US: Money Laundering Plea in Digital Currency Service Case

Опубликовано: 19 Август 2014

A top official at a notorious digital currency service company has pleaded guilty to money laundering and operating an unlicensed money transmitting business at the federal court in the Southern District of New York.

 

According to the US Department of Justice, over the past eight years Liberty Reserve laundered more than $6 billion suspected to have originated in credit card fraud, identity theft, investment fraud, computer hacking, child pornography and narcotics trafficking.

Azzeddine El Amine, 47, who was arrested in May 2013, operated a prominent Liberty Reserve “exchanger” service incorporated in Costa Rica in 2006, alongside company founder Arthur Budovsky.

On Aug. 14 he pleaded guilty to one count of conspiring to commit money laundering, one count of conspiring to operate an unlicensed money transmitting business and one count of operating an unlicensed money transmitting business.

“Digital currency service” is a comparatively new concept in the financial world stemming from the growth of digital currency, defined as a medium of exchange that is electronically created or stored. The model Liberty Reserve implemented is complex, as explained by the New Yorker magazine:

Liberty Reserve worked like a bank, but only took deposits in its own “Liberty Reserve” currency. To open an account required only an e-mail address and a name, which could be fake. Deposits could not be made directly but had to be funneled through “exchangers” to convert real currency to Liberty Reserves.

The exchangers were usually unlicensed Malaysian, Nigerian or Vietnam moneymen, who bought lots of Liberty Reserves and then exchanged them for cash from depositors, who would then deposit Liberty Reserves in their accounts. To withdraw money, the process would simply be reversed. Both the exchangers and Liberty Reserve gain a small percentage from these transactions.

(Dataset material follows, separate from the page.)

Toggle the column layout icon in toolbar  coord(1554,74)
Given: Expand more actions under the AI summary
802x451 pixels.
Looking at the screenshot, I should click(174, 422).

The Bloomberg portal says that, as opposed to traditional banks and legitimate payment processors, Liberty Reserve did not verify identities, meaning transactions could not be traced, making Liberty Reserve the bank of choice for the criminal underworld.

In May 2013, the Manhattan office of U.S. Attorney Preet Bharara charged El Amine and six others in relation to the Liberty Reserve case. Bharara said that the company was structured as “a criminal business venture, one designed to help criminals conduct illegal transactions.” The company counted more than one million users conducting approximately 55 million transactions before being shut down in 2013.

U.S. investigators have found that criminal rings used Liberty Reserve to distribute illicit proceeds from Vietnam, Nigeria, Hong Kong, China and the U.S.